§ **INPUT**:
-- START --

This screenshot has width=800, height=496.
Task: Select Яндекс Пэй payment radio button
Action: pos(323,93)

-- END --
-- START --

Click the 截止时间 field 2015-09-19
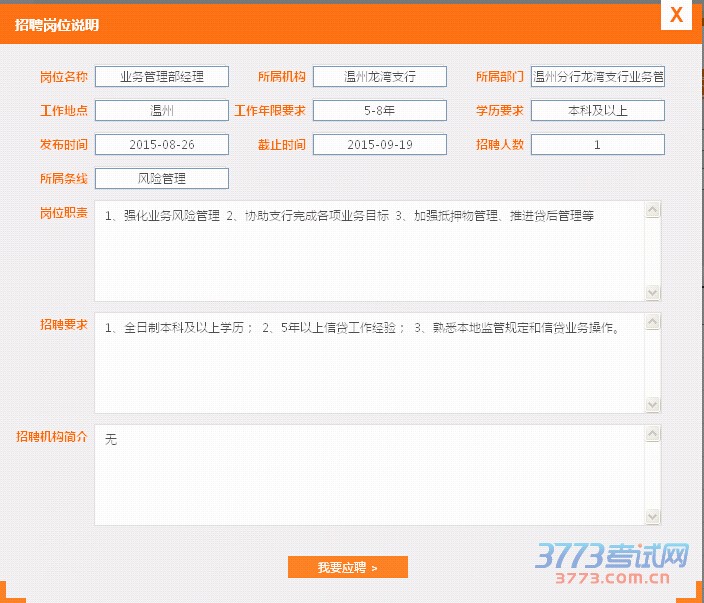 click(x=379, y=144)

-- END --

§ **WHAT YOU NEED TO DO**:
Rewrite the material as a numbered list, starting at the line that contains "This screenshot has width=800, height=496." and ending at the line that contains "Action: pos(323,93)", with any blank lines left out.

§ **TASK SOLUTION**:
1. This screenshot has width=800, height=496.
2. Task: Select Яндекс Пэй payment radio button
3. Action: pos(323,93)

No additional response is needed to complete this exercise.